#### Exercise directions:
Could you echo every row below word for word, without changing anything?

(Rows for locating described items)
□ □ □ □
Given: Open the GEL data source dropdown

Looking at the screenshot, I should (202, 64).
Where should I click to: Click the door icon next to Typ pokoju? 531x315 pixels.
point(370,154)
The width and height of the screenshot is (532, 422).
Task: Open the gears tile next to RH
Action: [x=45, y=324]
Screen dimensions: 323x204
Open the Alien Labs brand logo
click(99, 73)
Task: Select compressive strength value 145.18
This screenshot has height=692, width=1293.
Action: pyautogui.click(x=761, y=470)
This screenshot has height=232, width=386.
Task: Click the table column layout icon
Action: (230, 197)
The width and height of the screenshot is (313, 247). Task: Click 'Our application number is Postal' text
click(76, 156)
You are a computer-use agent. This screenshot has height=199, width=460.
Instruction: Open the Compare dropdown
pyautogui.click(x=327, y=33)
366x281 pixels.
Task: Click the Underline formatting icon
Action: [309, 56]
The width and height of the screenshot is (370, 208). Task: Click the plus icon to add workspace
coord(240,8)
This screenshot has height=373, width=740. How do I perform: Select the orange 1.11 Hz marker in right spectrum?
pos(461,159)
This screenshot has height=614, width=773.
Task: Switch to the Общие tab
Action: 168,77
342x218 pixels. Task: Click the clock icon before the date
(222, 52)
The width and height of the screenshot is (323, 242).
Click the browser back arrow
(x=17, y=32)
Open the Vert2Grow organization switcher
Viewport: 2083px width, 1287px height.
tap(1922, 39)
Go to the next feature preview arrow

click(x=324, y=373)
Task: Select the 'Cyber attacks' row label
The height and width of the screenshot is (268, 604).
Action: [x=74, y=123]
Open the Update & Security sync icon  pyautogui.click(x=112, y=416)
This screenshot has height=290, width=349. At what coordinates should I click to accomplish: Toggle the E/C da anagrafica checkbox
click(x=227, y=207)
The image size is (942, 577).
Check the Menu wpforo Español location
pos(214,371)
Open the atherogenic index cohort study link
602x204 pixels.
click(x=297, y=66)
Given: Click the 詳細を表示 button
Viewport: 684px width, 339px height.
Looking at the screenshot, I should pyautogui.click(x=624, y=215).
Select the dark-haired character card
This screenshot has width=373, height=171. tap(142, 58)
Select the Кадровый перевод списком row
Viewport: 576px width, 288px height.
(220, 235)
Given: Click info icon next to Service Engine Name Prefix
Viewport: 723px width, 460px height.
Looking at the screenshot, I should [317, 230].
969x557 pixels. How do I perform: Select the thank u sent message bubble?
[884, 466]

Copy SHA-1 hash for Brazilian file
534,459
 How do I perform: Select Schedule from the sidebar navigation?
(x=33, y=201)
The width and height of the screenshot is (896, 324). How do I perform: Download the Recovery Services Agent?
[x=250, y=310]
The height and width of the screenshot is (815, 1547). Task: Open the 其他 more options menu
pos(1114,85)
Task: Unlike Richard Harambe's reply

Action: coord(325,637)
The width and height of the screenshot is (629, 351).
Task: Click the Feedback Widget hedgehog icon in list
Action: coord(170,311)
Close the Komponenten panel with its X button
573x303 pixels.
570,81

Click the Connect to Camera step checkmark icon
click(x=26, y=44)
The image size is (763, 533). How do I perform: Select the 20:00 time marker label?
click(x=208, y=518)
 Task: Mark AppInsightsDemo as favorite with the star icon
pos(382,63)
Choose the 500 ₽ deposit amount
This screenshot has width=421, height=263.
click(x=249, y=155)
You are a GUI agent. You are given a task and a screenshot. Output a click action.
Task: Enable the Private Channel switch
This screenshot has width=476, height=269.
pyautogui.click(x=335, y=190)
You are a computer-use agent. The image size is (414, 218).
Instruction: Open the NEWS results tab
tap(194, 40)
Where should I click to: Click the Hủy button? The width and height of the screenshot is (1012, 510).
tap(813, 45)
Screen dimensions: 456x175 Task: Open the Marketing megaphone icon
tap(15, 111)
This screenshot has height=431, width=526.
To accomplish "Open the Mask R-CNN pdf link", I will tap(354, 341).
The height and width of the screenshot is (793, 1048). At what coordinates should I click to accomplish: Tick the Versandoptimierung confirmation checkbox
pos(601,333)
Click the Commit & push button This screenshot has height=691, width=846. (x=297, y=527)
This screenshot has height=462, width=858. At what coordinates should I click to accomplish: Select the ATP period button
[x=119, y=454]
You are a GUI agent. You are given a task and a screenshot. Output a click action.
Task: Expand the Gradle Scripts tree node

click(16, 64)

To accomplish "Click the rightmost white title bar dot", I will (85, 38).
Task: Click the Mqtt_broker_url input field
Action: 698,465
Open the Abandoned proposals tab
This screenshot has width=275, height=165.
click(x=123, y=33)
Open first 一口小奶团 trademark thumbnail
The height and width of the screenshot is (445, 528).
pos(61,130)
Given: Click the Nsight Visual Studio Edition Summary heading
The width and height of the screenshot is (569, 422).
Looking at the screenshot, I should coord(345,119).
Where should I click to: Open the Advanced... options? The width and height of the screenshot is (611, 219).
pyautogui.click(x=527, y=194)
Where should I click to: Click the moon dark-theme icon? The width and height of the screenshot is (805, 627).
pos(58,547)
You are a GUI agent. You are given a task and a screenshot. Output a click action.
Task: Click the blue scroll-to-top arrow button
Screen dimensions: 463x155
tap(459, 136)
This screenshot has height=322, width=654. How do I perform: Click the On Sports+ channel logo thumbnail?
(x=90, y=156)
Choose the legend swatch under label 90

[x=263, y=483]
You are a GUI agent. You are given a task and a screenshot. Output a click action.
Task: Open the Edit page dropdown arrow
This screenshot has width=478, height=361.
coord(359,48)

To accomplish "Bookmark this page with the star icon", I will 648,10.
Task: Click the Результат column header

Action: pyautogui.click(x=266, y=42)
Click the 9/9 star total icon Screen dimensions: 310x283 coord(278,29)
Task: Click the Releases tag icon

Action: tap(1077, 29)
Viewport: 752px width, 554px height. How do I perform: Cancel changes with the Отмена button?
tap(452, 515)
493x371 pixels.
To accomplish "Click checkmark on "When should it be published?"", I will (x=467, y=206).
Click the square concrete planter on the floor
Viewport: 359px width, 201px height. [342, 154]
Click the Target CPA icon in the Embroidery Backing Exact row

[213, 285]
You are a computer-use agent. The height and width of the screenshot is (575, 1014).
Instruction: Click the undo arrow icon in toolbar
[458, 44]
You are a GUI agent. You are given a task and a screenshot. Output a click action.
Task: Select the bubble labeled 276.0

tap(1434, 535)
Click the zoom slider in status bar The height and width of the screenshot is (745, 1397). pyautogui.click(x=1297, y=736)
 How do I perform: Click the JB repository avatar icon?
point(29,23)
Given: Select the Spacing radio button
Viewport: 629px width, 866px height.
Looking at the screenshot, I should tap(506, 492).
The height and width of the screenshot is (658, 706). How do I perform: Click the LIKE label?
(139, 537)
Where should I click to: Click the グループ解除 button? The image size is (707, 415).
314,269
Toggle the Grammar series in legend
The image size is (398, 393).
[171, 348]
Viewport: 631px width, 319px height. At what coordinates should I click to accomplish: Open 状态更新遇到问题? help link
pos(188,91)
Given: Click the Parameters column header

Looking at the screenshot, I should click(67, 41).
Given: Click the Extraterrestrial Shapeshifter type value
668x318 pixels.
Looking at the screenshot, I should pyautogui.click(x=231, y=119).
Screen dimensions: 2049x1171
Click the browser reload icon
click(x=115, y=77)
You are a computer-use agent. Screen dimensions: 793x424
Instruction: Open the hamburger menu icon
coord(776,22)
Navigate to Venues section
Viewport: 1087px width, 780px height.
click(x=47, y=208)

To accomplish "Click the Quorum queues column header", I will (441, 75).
□ □ □ □
#### Result:
Given: Open the GEL data source dropdown

Looking at the screenshot, I should (202, 64).
Where should I click to: Click the door icon next to Typ pokoju? 531x315 pixels.
point(370,154)
The width and height of the screenshot is (532, 422).
Task: Open the gears tile next to RH
Action: [x=45, y=324]
Screen dimensions: 323x204
Open the Alien Labs brand logo
click(99, 73)
Task: Select compressive strength value 145.18
This screenshot has height=692, width=1293.
Action: pyautogui.click(x=761, y=470)
This screenshot has height=232, width=386.
Task: Click the table column layout icon
Action: (230, 197)
The width and height of the screenshot is (313, 247). Task: Click 'Our application number is Postal' text
click(76, 156)
You are a computer-use agent. This screenshot has height=199, width=460.
Instruction: Open the Compare dropdown
pyautogui.click(x=327, y=33)
366x281 pixels.
Task: Click the Underline formatting icon
Action: [309, 56]
The width and height of the screenshot is (370, 208). Task: Click the plus icon to add workspace
coord(240,8)
This screenshot has height=373, width=740. How do I perform: Select the orange 1.11 Hz marker in right spectrum?
pos(461,159)
This screenshot has height=614, width=773.
Task: Switch to the Общие tab
Action: 168,77
342x218 pixels. Task: Click the clock icon before the date
(222, 52)
The width and height of the screenshot is (323, 242).
Click the browser back arrow
(x=17, y=32)
Open the Vert2Grow organization switcher
Viewport: 2083px width, 1287px height.
tap(1922, 39)
Go to the next feature preview arrow

click(x=324, y=373)
Task: Select the 'Cyber attacks' row label
The height and width of the screenshot is (268, 604).
Action: [x=74, y=123]
Open the Update & Security sync icon  pyautogui.click(x=112, y=416)
This screenshot has height=290, width=349. At what coordinates should I click to accomplish: Toggle the E/C da anagrafica checkbox
click(x=227, y=207)
The image size is (942, 577).
Check the Menu wpforo Español location
pos(214,371)
Open the atherogenic index cohort study link
602x204 pixels.
click(x=297, y=66)
Given: Click the 詳細を表示 button
Viewport: 684px width, 339px height.
Looking at the screenshot, I should pyautogui.click(x=624, y=215).
Select the dark-haired character card
This screenshot has width=373, height=171. tap(142, 58)
Select the Кадровый перевод списком row
Viewport: 576px width, 288px height.
(220, 235)
Given: Click info icon next to Service Engine Name Prefix
Viewport: 723px width, 460px height.
Looking at the screenshot, I should [317, 230].
969x557 pixels. How do I perform: Select the thank u sent message bubble?
[884, 466]

Copy SHA-1 hash for Brazilian file
534,459
 How do I perform: Select Schedule from the sidebar navigation?
(x=33, y=201)
The width and height of the screenshot is (896, 324). How do I perform: Download the Recovery Services Agent?
[x=250, y=310]
The height and width of the screenshot is (815, 1547). Task: Open the 其他 more options menu
pos(1114,85)
Task: Unlike Richard Harambe's reply

Action: coord(325,637)
The width and height of the screenshot is (629, 351).
Task: Click the Feedback Widget hedgehog icon in list
Action: coord(170,311)
Close the Komponenten panel with its X button
573x303 pixels.
570,81

Click the Connect to Camera step checkmark icon
click(x=26, y=44)
The image size is (763, 533). How do I perform: Select the 20:00 time marker label?
click(x=208, y=518)
 Task: Mark AppInsightsDemo as favorite with the star icon
pos(382,63)
Choose the 500 ₽ deposit amount
This screenshot has width=421, height=263.
click(x=249, y=155)
You are a GUI agent. You are given a task and a screenshot. Output a click action.
Task: Enable the Private Channel switch
This screenshot has width=476, height=269.
pyautogui.click(x=335, y=190)
You are a computer-use agent. The image size is (414, 218).
Instruction: Open the NEWS results tab
tap(194, 40)
Where should I click to: Click the Hủy button? The width and height of the screenshot is (1012, 510).
tap(813, 45)
Screen dimensions: 456x175 Task: Open the Marketing megaphone icon
tap(15, 111)
This screenshot has height=431, width=526.
To accomplish "Open the Mask R-CNN pdf link", I will tap(354, 341).
The height and width of the screenshot is (793, 1048). At what coordinates should I click to accomplish: Tick the Versandoptimierung confirmation checkbox
pos(601,333)
Click the Commit & push button This screenshot has height=691, width=846. (x=297, y=527)
This screenshot has height=462, width=858. At what coordinates should I click to accomplish: Select the ATP period button
[x=119, y=454]
You are a GUI agent. You are given a task and a screenshot. Output a click action.
Task: Expand the Gradle Scripts tree node

click(16, 64)

To accomplish "Click the rightmost white title bar dot", I will (85, 38).
Task: Click the Mqtt_broker_url input field
Action: 698,465
Open the Abandoned proposals tab
This screenshot has width=275, height=165.
click(x=123, y=33)
Open first 一口小奶团 trademark thumbnail
The height and width of the screenshot is (445, 528).
pos(61,130)
Given: Click the Nsight Visual Studio Edition Summary heading
The width and height of the screenshot is (569, 422).
Looking at the screenshot, I should coord(345,119).
Where should I click to: Open the Advanced... options? The width and height of the screenshot is (611, 219).
pyautogui.click(x=527, y=194)
Where should I click to: Click the moon dark-theme icon? The width and height of the screenshot is (805, 627).
pos(58,547)
You are a GUI agent. You are given a task and a screenshot. Output a click action.
Task: Click the blue scroll-to-top arrow button
Screen dimensions: 463x155
tap(459, 136)
This screenshot has height=322, width=654. How do I perform: Click the On Sports+ channel logo thumbnail?
(x=90, y=156)
Choose the legend swatch under label 90

[x=263, y=483]
You are a GUI agent. You are given a task and a screenshot. Output a click action.
Task: Open the Edit page dropdown arrow
This screenshot has width=478, height=361.
coord(359,48)

To accomplish "Bookmark this page with the star icon", I will 648,10.
Task: Click the Результат column header

Action: pyautogui.click(x=266, y=42)
Click the 9/9 star total icon Screen dimensions: 310x283 coord(278,29)
Task: Click the Releases tag icon

Action: tap(1077, 29)
Viewport: 752px width, 554px height. How do I perform: Cancel changes with the Отмена button?
tap(452, 515)
493x371 pixels.
To accomplish "Click checkmark on "When should it be published?"", I will (x=467, y=206).
Click the square concrete planter on the floor
Viewport: 359px width, 201px height. [342, 154]
Click the Target CPA icon in the Embroidery Backing Exact row

[213, 285]
You are a computer-use agent. The height and width of the screenshot is (575, 1014).
Instruction: Click the undo arrow icon in toolbar
[458, 44]
You are a GUI agent. You are given a task and a screenshot. Output a click action.
Task: Select the bubble labeled 276.0

tap(1434, 535)
Click the zoom slider in status bar The height and width of the screenshot is (745, 1397). pyautogui.click(x=1297, y=736)
 How do I perform: Click the JB repository avatar icon?
point(29,23)
Given: Select the Spacing radio button
Viewport: 629px width, 866px height.
Looking at the screenshot, I should tap(506, 492).
The height and width of the screenshot is (658, 706). How do I perform: Click the LIKE label?
(139, 537)
Where should I click to: Click the グループ解除 button? The image size is (707, 415).
314,269
Toggle the Grammar series in legend
The image size is (398, 393).
[171, 348]
Viewport: 631px width, 319px height. At what coordinates should I click to accomplish: Open 状态更新遇到问题? help link
pos(188,91)
Given: Click the Parameters column header

Looking at the screenshot, I should click(67, 41).
Given: Click the Extraterrestrial Shapeshifter type value
668x318 pixels.
Looking at the screenshot, I should pyautogui.click(x=231, y=119).
Screen dimensions: 2049x1171
Click the browser reload icon
click(x=115, y=77)
You are a computer-use agent. Screen dimensions: 793x424
Instruction: Open the hamburger menu icon
coord(776,22)
Navigate to Venues section
Viewport: 1087px width, 780px height.
click(x=47, y=208)

To accomplish "Click the Quorum queues column header", I will (441, 75).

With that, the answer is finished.